Юля пыталась найти здесь, в этой опустевшей мертвой комнате, что-то знакомое, что-то, что осталось здесь с тех пор, как они с Виктором Валентиновичем сидели на диване и ели овсяное печенье.
Еще один шумный вздох. Еще один болезненный удар. Юле начинало казаться, что каждый уголок этой квартиры пропитан болезненными воспоминаниями, в каждом углу притаились призраки, которые будут снова и снова мучить ее.
Палас. Тот же самый. Темно-коричневый с бежевыми осенними листьями. На этот палас Юля когда-то пролила красное вино, и потом они с Виктором Валентиновичем оттирали его двумя щетками, чтобы его жена ничего не заподозрила.
Книжные полки над диваном тоже остались прежними. Как и книги на них. Конечно, добавились новые, но старых все равно было больше. Юля остановилась перед ними, читая названия на корешках и вспоминая знакомые.
А потом случилось страшное. Она опустила глаза и увидела висящий на спинке дивана свитер. Его синий свитер. Он часто приходил в нем на занятия в университет зимой.
Краем сознания Юля услышала за спиной Сашины шаги – он вышел из комнаты, чтобы дать ей побыть наедине с ее болью, с ее мертвым прошлым.
Юля коснулась свитера кончиками пальцев. Он износился. Покрылся катышками. Но был все таким же мягким. Юля помнила, как прижималась к нему щекой и вдыхала его запах.
Грудь сжалась от такой адской боли, что ноги Юли подкосились, и она села на диван. Взяла свитер в руки и приложила его к щеке. Запах стирального порошка был прежним. Но был и другой запах. Его запах. Его собственный запах, которого Юле так не хватало, когда она нюхала купленный стиральный порошок. Свой запах, присущий каждому человеку – он был здесь, в этом свитере, и именно он вызывал самые яркие, самые сильные и совершенно невыносимые воспоминания.

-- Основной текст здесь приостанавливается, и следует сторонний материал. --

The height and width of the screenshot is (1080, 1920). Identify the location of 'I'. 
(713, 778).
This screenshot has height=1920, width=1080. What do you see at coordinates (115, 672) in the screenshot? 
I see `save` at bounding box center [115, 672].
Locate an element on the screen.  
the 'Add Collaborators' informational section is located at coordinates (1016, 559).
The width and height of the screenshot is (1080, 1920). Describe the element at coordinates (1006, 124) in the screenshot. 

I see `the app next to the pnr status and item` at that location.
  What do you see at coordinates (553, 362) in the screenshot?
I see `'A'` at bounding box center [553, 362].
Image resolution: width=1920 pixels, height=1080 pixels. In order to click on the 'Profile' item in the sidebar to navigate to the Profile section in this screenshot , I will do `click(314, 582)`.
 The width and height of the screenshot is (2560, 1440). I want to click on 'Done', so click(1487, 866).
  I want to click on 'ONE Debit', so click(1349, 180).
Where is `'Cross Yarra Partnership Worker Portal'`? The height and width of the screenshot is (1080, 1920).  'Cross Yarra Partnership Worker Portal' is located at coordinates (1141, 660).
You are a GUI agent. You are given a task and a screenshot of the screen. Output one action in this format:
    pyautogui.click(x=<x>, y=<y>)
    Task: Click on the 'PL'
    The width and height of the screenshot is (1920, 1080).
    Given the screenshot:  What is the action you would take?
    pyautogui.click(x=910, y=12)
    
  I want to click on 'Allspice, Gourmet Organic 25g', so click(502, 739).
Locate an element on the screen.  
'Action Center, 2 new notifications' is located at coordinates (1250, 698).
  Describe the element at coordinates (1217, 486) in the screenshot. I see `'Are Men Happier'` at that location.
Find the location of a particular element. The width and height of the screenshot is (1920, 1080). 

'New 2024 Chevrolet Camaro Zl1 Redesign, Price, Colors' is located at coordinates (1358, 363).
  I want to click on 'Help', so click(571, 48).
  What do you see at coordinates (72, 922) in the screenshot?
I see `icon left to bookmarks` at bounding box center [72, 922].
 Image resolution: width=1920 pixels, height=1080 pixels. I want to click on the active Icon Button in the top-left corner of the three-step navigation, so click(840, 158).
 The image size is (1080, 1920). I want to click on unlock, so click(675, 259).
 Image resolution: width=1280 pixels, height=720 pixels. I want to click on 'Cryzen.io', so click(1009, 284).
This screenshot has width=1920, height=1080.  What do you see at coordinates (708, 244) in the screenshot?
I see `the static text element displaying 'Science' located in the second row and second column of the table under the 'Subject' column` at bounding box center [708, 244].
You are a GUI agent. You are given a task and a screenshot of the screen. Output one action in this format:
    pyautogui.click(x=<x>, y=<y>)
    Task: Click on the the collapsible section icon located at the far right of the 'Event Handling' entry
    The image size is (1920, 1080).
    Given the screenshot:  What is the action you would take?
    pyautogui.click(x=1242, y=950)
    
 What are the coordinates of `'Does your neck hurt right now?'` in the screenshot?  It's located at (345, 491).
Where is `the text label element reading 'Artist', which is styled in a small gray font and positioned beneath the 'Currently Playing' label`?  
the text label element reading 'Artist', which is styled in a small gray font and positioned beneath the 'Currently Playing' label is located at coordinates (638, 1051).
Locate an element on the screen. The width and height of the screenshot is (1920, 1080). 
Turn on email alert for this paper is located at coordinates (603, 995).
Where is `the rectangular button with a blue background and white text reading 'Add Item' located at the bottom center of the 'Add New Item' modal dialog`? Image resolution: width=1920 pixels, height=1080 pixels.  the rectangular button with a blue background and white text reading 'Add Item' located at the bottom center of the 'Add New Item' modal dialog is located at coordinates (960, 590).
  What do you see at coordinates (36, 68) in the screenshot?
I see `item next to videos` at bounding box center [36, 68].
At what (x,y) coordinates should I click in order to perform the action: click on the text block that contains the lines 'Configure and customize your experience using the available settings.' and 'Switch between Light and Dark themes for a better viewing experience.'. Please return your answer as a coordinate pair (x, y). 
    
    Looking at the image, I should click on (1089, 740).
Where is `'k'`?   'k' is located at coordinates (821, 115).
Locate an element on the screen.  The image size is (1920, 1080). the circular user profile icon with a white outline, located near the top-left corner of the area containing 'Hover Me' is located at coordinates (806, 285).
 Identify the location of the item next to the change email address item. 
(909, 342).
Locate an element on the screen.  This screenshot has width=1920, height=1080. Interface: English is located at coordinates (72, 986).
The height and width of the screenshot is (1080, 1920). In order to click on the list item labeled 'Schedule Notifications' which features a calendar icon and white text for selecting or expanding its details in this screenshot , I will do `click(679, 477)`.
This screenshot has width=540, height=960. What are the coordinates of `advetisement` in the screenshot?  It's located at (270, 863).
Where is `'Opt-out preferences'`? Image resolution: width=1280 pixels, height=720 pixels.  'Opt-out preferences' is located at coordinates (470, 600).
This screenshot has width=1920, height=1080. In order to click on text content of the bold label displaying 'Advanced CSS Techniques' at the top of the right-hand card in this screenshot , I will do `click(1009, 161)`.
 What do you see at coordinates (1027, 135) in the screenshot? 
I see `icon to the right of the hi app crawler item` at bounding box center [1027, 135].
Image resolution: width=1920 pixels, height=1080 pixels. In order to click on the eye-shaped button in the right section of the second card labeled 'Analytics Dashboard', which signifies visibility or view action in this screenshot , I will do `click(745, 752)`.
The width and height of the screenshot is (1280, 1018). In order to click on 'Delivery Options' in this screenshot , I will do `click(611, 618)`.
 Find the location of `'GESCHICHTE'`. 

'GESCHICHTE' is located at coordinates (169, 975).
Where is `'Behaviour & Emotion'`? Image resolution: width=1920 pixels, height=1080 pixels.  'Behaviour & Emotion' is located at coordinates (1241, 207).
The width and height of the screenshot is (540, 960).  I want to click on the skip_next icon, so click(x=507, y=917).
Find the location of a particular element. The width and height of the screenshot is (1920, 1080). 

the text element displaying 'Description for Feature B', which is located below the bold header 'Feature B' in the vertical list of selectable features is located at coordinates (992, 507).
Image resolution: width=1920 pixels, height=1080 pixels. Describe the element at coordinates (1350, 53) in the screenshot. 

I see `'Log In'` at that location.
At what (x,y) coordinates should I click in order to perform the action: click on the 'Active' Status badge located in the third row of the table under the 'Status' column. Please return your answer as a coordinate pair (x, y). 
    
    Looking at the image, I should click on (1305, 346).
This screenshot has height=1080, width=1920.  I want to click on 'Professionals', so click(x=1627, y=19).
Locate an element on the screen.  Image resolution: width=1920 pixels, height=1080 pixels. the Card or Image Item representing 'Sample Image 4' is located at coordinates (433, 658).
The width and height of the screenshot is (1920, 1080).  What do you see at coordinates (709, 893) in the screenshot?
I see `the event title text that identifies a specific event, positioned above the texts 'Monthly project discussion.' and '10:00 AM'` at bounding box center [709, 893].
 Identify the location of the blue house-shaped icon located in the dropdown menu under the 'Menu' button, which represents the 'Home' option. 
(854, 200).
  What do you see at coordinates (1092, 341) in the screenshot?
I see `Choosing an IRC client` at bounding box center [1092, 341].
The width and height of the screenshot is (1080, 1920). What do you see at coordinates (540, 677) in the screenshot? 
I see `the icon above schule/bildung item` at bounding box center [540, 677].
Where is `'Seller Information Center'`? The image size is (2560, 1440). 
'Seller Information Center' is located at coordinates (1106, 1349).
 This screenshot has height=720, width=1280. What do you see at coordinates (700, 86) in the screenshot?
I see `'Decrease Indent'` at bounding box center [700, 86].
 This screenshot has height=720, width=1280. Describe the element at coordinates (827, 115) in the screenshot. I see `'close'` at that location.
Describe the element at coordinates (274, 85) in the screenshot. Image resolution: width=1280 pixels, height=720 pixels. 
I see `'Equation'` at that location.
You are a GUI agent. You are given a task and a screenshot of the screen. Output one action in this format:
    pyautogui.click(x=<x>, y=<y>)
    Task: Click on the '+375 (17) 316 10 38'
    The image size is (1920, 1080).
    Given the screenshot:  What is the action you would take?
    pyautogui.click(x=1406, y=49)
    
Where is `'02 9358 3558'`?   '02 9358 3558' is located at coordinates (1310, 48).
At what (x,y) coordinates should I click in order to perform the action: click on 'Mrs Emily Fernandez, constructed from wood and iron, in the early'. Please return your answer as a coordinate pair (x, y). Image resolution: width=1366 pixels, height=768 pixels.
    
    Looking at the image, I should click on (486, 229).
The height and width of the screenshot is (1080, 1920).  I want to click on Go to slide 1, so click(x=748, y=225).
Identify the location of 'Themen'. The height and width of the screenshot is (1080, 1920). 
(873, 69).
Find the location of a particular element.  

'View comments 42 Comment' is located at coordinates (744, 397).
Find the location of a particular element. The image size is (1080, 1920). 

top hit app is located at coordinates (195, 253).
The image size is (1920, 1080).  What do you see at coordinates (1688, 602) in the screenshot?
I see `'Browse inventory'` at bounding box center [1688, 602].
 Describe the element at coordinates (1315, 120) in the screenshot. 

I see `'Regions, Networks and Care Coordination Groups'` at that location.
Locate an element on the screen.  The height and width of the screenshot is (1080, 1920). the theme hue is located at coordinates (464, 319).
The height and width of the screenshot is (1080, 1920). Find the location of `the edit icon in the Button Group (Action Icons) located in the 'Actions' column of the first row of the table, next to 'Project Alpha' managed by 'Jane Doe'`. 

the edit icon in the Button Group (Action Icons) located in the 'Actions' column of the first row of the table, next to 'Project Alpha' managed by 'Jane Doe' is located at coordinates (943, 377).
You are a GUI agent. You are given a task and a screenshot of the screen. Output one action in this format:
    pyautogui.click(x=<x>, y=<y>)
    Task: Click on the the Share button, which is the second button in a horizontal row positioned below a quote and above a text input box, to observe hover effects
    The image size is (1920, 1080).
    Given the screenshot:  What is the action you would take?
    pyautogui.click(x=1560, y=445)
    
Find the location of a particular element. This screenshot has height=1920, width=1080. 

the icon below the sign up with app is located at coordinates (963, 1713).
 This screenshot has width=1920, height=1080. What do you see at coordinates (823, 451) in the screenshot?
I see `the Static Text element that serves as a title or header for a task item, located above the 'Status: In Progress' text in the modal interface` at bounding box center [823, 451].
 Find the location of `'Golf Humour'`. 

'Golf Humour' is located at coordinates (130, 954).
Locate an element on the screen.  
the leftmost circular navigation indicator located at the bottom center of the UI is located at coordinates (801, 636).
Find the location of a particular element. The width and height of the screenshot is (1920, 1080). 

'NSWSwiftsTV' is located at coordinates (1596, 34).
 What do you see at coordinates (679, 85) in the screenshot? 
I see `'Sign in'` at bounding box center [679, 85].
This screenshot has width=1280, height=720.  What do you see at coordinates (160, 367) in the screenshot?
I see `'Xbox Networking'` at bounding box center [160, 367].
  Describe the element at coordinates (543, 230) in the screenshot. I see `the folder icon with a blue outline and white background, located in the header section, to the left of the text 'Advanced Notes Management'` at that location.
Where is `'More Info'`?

Вот его руки касаются ее шеи, гладят ее по спине. Вот он говорит, что никогда не отпустит ее. Вот она прижимается к нему, когда они стоят прохладным летним вечером на дачном крыльце и ждут, когда загорятся звезды. Вот он садится рядом с ней на качели, а она кладет голову ему на плечо, когда качели замедляются. Вот они лежат в постели, и он шепчет ей на ухо слова, которые останутся навсегда выжжены в ее сердце.